Any time I've ever been in that situation there's really only one way to decide...

 

... keep seeing them all. Somewhere between 3-6 dates you're going to start leaning one way or another, after 1 or 2 they might both seem great but get to know them more you're going to start noticing something in one or the other you're attracted too more.

 

Don't listen to anyone telling you this is wrong, I think this is the best way to go about things... what sense does it make dropping one girl too soon if you can' tell if she might have really been the better choice for you?

 

Just be honest about it. You're not exclusive with them.

 

There is ONE possiblility though that NEITHER of them are the right one... if you can't decide after multiple dates and be honest with yourself... is it really because they are BOTH so AWEOMSE... or is it because none of them is really standing out?

In that case there's nothing wrong with actually letting them both go and just seeing someone else.

Be wary of that.

Posted

I'm in the same boat as the OP, usually one fades away as I or they lose interest, but that hasn't happened yet. I actually had a date with a third woman the other night, but I didn't really feel anything so I didn't call her back.

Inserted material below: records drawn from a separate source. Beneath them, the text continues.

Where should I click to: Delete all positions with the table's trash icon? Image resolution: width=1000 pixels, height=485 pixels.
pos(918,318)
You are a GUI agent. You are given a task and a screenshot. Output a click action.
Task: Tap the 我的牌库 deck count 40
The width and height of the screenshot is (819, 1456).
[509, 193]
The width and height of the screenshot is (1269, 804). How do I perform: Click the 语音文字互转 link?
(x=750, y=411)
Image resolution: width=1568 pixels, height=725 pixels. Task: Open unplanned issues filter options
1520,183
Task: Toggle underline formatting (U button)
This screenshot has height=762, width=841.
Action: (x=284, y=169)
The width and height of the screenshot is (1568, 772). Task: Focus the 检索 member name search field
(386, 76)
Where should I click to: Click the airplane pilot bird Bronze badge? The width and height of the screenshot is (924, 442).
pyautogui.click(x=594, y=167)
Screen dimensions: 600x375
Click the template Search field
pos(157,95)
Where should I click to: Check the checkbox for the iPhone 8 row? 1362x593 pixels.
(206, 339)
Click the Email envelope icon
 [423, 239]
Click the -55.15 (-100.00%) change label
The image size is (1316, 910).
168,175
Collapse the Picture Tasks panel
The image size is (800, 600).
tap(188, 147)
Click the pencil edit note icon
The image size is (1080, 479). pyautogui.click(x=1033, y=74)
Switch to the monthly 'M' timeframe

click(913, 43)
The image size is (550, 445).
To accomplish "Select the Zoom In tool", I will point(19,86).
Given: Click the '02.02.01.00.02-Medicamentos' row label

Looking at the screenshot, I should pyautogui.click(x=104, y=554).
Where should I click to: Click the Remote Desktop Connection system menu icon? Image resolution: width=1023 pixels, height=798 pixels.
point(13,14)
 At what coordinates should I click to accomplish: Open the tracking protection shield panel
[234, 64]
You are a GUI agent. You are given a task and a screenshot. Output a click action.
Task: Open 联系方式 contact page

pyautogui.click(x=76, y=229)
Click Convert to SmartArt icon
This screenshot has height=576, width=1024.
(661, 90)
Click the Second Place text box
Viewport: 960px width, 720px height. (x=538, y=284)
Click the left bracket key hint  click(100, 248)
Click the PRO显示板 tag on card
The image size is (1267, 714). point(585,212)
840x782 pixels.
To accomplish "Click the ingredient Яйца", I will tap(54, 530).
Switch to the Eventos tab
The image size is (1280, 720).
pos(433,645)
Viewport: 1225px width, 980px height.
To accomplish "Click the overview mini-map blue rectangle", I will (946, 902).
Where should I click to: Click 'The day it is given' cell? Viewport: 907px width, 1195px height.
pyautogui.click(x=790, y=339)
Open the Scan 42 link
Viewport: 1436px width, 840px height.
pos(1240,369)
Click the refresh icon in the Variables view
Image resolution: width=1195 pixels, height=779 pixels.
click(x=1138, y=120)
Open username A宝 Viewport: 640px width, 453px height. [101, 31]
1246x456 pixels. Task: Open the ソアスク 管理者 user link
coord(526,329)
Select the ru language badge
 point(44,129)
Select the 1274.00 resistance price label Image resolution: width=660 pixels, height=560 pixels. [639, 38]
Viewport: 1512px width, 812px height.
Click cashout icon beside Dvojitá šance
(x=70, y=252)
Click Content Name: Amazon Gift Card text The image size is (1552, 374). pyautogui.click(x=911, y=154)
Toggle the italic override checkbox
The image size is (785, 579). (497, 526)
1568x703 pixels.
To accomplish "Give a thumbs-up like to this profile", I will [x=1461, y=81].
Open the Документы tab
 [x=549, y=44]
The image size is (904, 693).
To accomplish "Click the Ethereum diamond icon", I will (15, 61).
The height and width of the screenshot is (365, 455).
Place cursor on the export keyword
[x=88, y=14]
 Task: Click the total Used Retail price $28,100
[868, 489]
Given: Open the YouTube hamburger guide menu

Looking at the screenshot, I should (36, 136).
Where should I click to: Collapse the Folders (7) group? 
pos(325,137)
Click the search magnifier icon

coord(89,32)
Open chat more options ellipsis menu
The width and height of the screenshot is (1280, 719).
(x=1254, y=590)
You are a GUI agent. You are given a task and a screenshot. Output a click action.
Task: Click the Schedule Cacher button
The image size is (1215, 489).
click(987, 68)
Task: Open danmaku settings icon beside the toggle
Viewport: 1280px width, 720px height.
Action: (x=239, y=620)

I only agreed to that one because we had been talking, but hadn't had a chance to meet up despite having planned to.

 

I have S and T. I have my 3rd date with S tonight, and my 3rd dated with T tomorrow and a 4th planned for next friday and I'll probably try and get one early next week with T, but we'll see.

 

It has been easier to arrange dates with T than S because of schedules and T has seemed to have shown more interest in me than S, but both have shown some, and both have great long term potentials in my eyes based on their goals and life styles and intelligence.

 

S also seems to be a bit more old fashioned and likes to take things really slow. I haven't had much time to get physical, and by that I mean touch her hand, go in for a kiss etc as we've been meeting when she gets out of class and she works on the weekend. S hasn't offered to pay for anything, other than getting her ice cream one time, but not mine.

 

T, invited me to see a band this past weekend, I actually got to meet a couple of her friends and their boyfriends, and T also bought me a round of drinks that night

 

So like you OP, I'm kind of back and forth, I'm starting to lean towards T, mostly because she seems to be showing more interest in me, but I'll see how date 3 goes with S.

 

I think once you get to date 3 and 4 OP, you'll start leaning one way, and thats when you should probably cut the other one off. If tonight with S goes more like hanging out with a friend I'll probably tell her I'm not feeling a connection. And honestly I hope it does so I can stop trying to figure out who I am interested in more.

 

Also OP, don't keep the other around when you decide who you like more so you have someone to fall back on in case plan A doesn't work.

Posted

Pick the one you're most compatible with. I was dating two women for a while, and they made it easy to choose, because one of them fell in love with me and broke up with me because she realized I wasn't ready to make a decision between them.